I have my own money so things are fine from that perspective. And I’m not worried that I’d be alone forever. I think I could eventually meet someone else.

However, he is charming (when he wants to be, not to me though) and good looking and I like that people know me as his wife. He’s also good with DC and I worry that I’d cope as a single parent as I have no family support and very few friends and a highly demanding job.

I need some words of wisdom please, to help me over my fear for me and for DC. If you’ve left someone you loved because you knew it was bad for you, how did you do it?

OP posts:
Mickeylove84 · 02/12/2019 06:42

How old are you if you don't mind me asking?

GiveHerHellFromUs · 02/12/2019 06:50

You will cope on your own. You just will. You deserve happiness.

How old are your children?

Just tell him that you're not happy, and you know he's not either, and it'll be better for everyone if you go your separate ways.

StormyDecember · 02/12/2019 09:00

I’m 44. I have twins aged 9.

OP posts:
AttilaTheMeerkat · 02/12/2019 09:05

The only acceptable level of abuse in a relationship is none.

The marriage is over because of the abuse he has and continues to mete out towards you and in turn your children who have seen and heard far more than either of you realise.

Re your comment:-
"However, he is charming (when he wants to be, not to me though) and good looking and I like that people know me as his wife. He’s also good with DC and I worry that I’d cope as a single parent as I have no family support and very few friends and a highly demanding job".

Abusers are often quite plausible to those in the outside world (their image is important) and also they are not married to him. You are and you know what he is really like. He may be "good looking" on the outside but inside he is real ugly.

Abuse like this thrives on secrecy; time now to bust this apart. Who cares really what other people think and besides which you have few friends, how many people do know you as his wife?. I would also think that one or two of them have their own private based suspicions about your H. As for being known as "Mr StormyDecembers wife"; you are far more than just that mere descriptor and besides which your husband is abusive towards you and in turn your kids. These are really paper think reasons to stay and are infact no reasons to stay at all. Your children are not going to say "thanks mum" to you if you were to choose to stay with him for your own reasons. Because they are your own reasons.

How is he good with the DC or is this really you trying and failing to put a gloss on things?. Decent fathers do not abuse the mothers of their children. He is harming them emotionally too by sending them very mixed messages by being all Disney Dad with them (his love is all conditional really) and behaving abusively to you as their mother. I would think they also walk on eggshells around him not to set him off as well as being hypervigilant and submissive around him) and abusive towards you as their mother. His actions are about power and control; he wants absolute over you all. Do not think they do not notice how bad things are in your home between you two because they do and they see how worried and otherwise preoccupied you are. Your house is akin to a warzone and is certainly not the sanctuary that these children or you need.

What do you want to teach your children about relationships and what are they learning here?. Would you want them to have a relationship like this?. No you would not. Its not good enough for you either.
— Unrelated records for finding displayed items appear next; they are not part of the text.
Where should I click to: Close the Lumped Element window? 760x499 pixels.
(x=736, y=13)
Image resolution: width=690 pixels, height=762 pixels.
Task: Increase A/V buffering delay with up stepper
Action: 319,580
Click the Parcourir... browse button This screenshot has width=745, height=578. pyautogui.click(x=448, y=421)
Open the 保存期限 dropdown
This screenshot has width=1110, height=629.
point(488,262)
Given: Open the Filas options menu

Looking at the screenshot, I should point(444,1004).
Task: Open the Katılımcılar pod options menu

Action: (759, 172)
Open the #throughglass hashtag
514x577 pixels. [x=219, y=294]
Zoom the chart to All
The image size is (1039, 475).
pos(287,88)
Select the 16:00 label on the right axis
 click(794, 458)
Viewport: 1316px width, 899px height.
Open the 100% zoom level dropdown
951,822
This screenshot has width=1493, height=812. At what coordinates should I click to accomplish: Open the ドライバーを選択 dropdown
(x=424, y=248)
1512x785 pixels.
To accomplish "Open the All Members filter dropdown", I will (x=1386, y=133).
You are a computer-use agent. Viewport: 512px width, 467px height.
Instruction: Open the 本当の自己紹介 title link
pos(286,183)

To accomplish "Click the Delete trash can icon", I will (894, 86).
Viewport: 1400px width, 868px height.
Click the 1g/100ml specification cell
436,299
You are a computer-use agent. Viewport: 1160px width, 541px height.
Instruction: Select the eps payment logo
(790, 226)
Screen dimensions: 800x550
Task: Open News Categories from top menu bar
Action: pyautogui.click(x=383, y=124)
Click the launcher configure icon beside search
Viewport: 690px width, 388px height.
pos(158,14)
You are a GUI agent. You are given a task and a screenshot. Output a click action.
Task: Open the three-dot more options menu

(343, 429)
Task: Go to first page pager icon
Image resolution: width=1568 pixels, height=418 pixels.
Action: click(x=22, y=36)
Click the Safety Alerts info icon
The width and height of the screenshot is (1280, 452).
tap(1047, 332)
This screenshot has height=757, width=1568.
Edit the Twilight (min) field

What did you learn about relationships when you were growing up?.

Its never easy to leave (fear of him also keeps women within abusive relationships along with so many other reasons) and he will continue to act like a shit post divorce towards you but this is no reason to stay with him either. What you are showing your children is a terrible example of a relationship and one they could well go onto emulate themselves either by being the abused or the abuser.

Seek outside support for your own self; do consider contacting Womens Aid and the Rights of Women for legal advice. Both will help you. Put plans in place to start anew with your kids; they will thank you for showing them that there is better out there for them too. Make 2020 a better year for you.